(Click-target listing)

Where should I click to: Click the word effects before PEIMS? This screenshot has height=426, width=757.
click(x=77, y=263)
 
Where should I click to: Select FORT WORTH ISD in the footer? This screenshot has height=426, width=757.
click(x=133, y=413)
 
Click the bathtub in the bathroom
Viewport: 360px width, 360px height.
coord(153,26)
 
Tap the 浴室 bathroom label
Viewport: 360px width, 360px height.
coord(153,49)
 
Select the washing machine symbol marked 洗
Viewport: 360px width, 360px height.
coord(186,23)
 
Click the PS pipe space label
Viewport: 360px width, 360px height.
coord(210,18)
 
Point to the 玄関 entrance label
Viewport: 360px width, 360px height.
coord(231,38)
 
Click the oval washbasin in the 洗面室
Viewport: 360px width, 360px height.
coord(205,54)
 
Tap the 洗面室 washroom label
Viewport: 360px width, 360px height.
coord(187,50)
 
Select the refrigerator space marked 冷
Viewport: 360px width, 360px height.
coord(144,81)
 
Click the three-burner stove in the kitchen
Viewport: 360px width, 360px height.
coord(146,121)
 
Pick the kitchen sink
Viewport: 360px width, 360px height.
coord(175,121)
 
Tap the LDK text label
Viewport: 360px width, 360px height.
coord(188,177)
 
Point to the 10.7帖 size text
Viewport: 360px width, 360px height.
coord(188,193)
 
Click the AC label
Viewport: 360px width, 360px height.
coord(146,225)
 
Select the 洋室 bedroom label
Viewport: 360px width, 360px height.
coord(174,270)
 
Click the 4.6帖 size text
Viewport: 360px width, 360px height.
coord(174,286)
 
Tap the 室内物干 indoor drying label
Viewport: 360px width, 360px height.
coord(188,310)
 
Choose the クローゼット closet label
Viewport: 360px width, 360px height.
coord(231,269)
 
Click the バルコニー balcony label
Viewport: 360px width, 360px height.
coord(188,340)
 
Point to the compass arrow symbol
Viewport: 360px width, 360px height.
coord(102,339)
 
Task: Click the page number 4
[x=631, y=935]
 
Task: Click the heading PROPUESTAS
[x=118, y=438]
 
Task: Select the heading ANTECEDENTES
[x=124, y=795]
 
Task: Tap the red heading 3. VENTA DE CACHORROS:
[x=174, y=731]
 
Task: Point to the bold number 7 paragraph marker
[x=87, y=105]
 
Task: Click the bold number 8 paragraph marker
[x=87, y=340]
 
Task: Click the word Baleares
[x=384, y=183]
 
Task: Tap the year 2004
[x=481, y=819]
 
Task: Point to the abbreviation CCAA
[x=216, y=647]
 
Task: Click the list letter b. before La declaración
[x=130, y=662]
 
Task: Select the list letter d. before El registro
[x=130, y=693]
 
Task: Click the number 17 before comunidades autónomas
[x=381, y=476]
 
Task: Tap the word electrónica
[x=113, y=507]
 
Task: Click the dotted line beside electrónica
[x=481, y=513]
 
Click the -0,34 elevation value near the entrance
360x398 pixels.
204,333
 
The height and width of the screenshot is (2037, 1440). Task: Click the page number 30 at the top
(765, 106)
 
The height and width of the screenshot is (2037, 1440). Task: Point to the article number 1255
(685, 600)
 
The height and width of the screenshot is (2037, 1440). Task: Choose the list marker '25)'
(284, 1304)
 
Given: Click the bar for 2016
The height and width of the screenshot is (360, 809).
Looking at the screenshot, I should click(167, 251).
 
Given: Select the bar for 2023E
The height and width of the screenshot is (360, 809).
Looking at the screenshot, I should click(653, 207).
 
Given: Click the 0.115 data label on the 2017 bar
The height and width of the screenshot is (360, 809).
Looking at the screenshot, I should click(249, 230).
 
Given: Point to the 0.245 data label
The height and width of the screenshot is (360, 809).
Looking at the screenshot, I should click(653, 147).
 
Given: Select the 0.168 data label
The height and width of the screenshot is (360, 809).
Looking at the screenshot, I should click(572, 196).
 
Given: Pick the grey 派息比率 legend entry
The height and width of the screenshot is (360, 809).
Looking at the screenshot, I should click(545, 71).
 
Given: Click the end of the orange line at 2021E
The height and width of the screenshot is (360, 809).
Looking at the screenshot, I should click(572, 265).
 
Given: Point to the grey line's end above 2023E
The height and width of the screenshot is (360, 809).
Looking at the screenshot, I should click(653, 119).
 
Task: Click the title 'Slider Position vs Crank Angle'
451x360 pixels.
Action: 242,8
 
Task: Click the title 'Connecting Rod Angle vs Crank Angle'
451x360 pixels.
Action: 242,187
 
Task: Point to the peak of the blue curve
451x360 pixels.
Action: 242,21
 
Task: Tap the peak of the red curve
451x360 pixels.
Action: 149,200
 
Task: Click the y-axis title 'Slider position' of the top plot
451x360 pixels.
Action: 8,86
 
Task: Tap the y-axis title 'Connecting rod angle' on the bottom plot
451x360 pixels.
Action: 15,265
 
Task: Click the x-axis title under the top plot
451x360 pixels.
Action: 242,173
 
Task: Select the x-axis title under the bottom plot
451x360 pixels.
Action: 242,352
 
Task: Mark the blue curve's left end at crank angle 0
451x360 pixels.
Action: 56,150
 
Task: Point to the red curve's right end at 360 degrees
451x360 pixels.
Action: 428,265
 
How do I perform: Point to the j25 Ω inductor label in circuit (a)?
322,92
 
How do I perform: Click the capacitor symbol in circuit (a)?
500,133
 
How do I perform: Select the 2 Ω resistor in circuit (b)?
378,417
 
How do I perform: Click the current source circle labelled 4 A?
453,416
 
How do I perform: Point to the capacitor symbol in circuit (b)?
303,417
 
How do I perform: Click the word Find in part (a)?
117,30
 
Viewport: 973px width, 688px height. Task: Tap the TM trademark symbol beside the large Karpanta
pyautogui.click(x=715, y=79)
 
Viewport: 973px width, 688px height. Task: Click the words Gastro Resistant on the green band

* What this task involves
Put every line of the listing above into a Markdown table with the columns "No." and "Entry", numbering the rows in order and leaving out blank lines.

* Result of this task
| No. | Entry |
|---|---|
| 1 | Where should I click to: Click the word effects before PEIMS? This screenshot has height=426, width=757. |
| 2 | click(x=77, y=263) |
| 3 | Where should I click to: Select FORT WORTH ISD in the footer? This screenshot has height=426, width=757. |
| 4 | click(x=133, y=413) |
| 5 | Click the bathtub in the bathroom |
| 6 | Viewport: 360px width, 360px height. |
| 7 | coord(153,26) |
| 8 | Tap the 浴室 bathroom label |
| 9 | Viewport: 360px width, 360px height. |
| 10 | coord(153,49) |
| 11 | Select the washing machine symbol marked 洗 |
| 12 | Viewport: 360px width, 360px height. |
| 13 | coord(186,23) |
| 14 | Click the PS pipe space label |
| 15 | Viewport: 360px width, 360px height. |
| 16 | coord(210,18) |
| 17 | Point to the 玄関 entrance label |
| 18 | Viewport: 360px width, 360px height. |
| 19 | coord(231,38) |
| 20 | Click the oval washbasin in the 洗面室 |
| 21 | Viewport: 360px width, 360px height. |
| 22 | coord(205,54) |
| 23 | Tap the 洗面室 washroom label |
| 24 | Viewport: 360px width, 360px height. |
| 25 | coord(187,50) |
| 26 | Select the refrigerator space marked 冷 |
| 27 | Viewport: 360px width, 360px height. |
| 28 | coord(144,81) |
| 29 | Click the three-burner stove in the kitchen |
| 30 | Viewport: 360px width, 360px height. |
| 31 | coord(146,121) |
| 32 | Pick the kitchen sink |
| 33 | Viewport: 360px width, 360px height. |
| 34 | coord(175,121) |
| 35 | Tap the LDK text label |
| 36 | Viewport: 360px width, 360px height. |
| 37 | coord(188,177) |
| 38 | Point to the 10.7帖 size text |
| 39 | Viewport: 360px width, 360px height. |
| 40 | coord(188,193) |
| 41 | Click the AC label |
| 42 | Viewport: 360px width, 360px height. |
| 43 | coord(146,225) |
| 44 | Select the 洋室 bedroom label |
| 45 | Viewport: 360px width, 360px height. |
| 46 | coord(174,270) |
| 47 | Click the 4.6帖 size text |
| 48 | Viewport: 360px width, 360px height. |
| 49 | coord(174,286) |
| 50 | Tap the 室内物干 indoor drying label |
| 51 | Viewport: 360px width, 360px height. |
| 52 | coord(188,310) |
| 53 | Choose the クローゼット closet label |
| 54 | Viewport: 360px width, 360px height. |
| 55 | coord(231,269) |
| 56 | Click the バルコニー balcony label |
| 57 | Viewport: 360px width, 360px height. |
| 58 | coord(188,340) |
| 59 | Point to the compass arrow symbol |
| 60 | Viewport: 360px width, 360px height. |
| 61 | coord(102,339) |
| 62 | Task: Click the page number 4 |
| 63 | [x=631, y=935] |
| 64 | Task: Click the heading PROPUESTAS |
| 65 | [x=118, y=438] |
| 66 | Task: Select the heading ANTECEDENTES |
| 67 | [x=124, y=795] |
| 68 | Task: Tap the red heading 3. VENTA DE CACHORROS: |
| 69 | [x=174, y=731] |
| 70 | Task: Point to the bold number 7 paragraph marker |
| 71 | [x=87, y=105] |
| 72 | Task: Click the bold number 8 paragraph marker |
| 73 | [x=87, y=340] |
| 74 | Task: Click the word Baleares |
| 75 | [x=384, y=183] |
| 76 | Task: Tap the year 2004 |
| 77 | [x=481, y=819] |
| 78 | Task: Point to the abbreviation CCAA |
| 79 | [x=216, y=647] |
| 80 | Task: Click the list letter b. before La declaración |
| 81 | [x=130, y=662] |
| 82 | Task: Select the list letter d. before El registro |
| 83 | [x=130, y=693] |
| 84 | Task: Click the number 17 before comunidades autónomas |
| 85 | [x=381, y=476] |
| 86 | Task: Tap the word electrónica |
| 87 | [x=113, y=507] |
| 88 | Task: Click the dotted line beside electrónica |
| 89 | [x=481, y=513] |
| 90 | Click the -0,34 elevation value near the entrance |
| 91 | 360x398 pixels. |
| 92 | 204,333 |
| 93 | The height and width of the screenshot is (2037, 1440). Task: Click the page number 30 at the top |
| 94 | (765, 106) |
| 95 | The height and width of the screenshot is (2037, 1440). Task: Point to the article number 1255 |
| 96 | (685, 600) |
| 97 | The height and width of the screenshot is (2037, 1440). Task: Choose the list marker '25)' |
| 98 | (284, 1304) |
| 99 | Given: Click the bar for 2016 |
| 100 | The height and width of the screenshot is (360, 809). |
| 101 | Looking at the screenshot, I should click(167, 251). |
| 102 | Given: Select the bar for 2023E |
| 103 | The height and width of the screenshot is (360, 809). |
| 104 | Looking at the screenshot, I should click(653, 207). |
| 105 | Given: Click the 0.115 data label on the 2017 bar |
| 106 | The height and width of the screenshot is (360, 809). |
| 107 | Looking at the screenshot, I should click(249, 230). |
| 108 | Given: Point to the 0.245 data label |
| 109 | The height and width of the screenshot is (360, 809). |
| 110 | Looking at the screenshot, I should click(653, 147). |
| 111 | Given: Select the 0.168 data label |
| 112 | The height and width of the screenshot is (360, 809). |
| 113 | Looking at the screenshot, I should click(572, 196). |
| 114 | Given: Pick the grey 派息比率 legend entry |
| 115 | The height and width of the screenshot is (360, 809). |
| 116 | Looking at the screenshot, I should click(545, 71). |
| 117 | Given: Click the end of the orange line at 2021E |
| 118 | The height and width of the screenshot is (360, 809). |
| 119 | Looking at the screenshot, I should click(572, 265). |
| 120 | Given: Point to the grey line's end above 2023E |
| 121 | The height and width of the screenshot is (360, 809). |
| 122 | Looking at the screenshot, I should click(653, 119). |
| 123 | Task: Click the title 'Slider Position vs Crank Angle' |
| 124 | 451x360 pixels. |
| 125 | Action: 242,8 |
| 126 | Task: Click the title 'Connecting Rod Angle vs Crank Angle' |
| 127 | 451x360 pixels. |
| 128 | Action: 242,187 |
| 129 | Task: Point to the peak of the blue curve |
| 130 | 451x360 pixels. |
| 131 | Action: 242,21 |
| 132 | Task: Tap the peak of the red curve |
| 133 | 451x360 pixels. |
| 134 | Action: 149,200 |
| 135 | Task: Click the y-axis title 'Slider position' of the top plot |
| 136 | 451x360 pixels. |
| 137 | Action: 8,86 |
| 138 | Task: Tap the y-axis title 'Connecting rod angle' on the bottom plot |
| 139 | 451x360 pixels. |
| 140 | Action: 15,265 |
| 141 | Task: Click the x-axis title under the top plot |
| 142 | 451x360 pixels. |
| 143 | Action: 242,173 |
| 144 | Task: Select the x-axis title under the bottom plot |
| 145 | 451x360 pixels. |
| 146 | Action: 242,352 |
| 147 | Task: Mark the blue curve's left end at crank angle 0 |
| 148 | 451x360 pixels. |
| 149 | Action: 56,150 |
| 150 | Task: Point to the red curve's right end at 360 degrees |
| 151 | 451x360 pixels. |
| 152 | Action: 428,265 |
| 153 | How do I perform: Point to the j25 Ω inductor label in circuit (a)? |
| 154 | 322,92 |
| 155 | How do I perform: Click the capacitor symbol in circuit (a)? |
| 156 | 500,133 |
| 157 | How do I perform: Select the 2 Ω resistor in circuit (b)? |
| 158 | 378,417 |
| 159 | How do I perform: Click the current source circle labelled 4 A? |
| 160 | 453,416 |
| 161 | How do I perform: Point to the capacitor symbol in circuit (b)? |
| 162 | 303,417 |
| 163 | How do I perform: Click the word Find in part (a)? |
| 164 | 117,30 |
| 165 | Viewport: 973px width, 688px height. Task: Tap the TM trademark symbol beside the large Karpanta |
| 166 | pyautogui.click(x=715, y=79) |
| 167 | Viewport: 973px width, 688px height. Task: Click the words Gastro Resistant on the green band |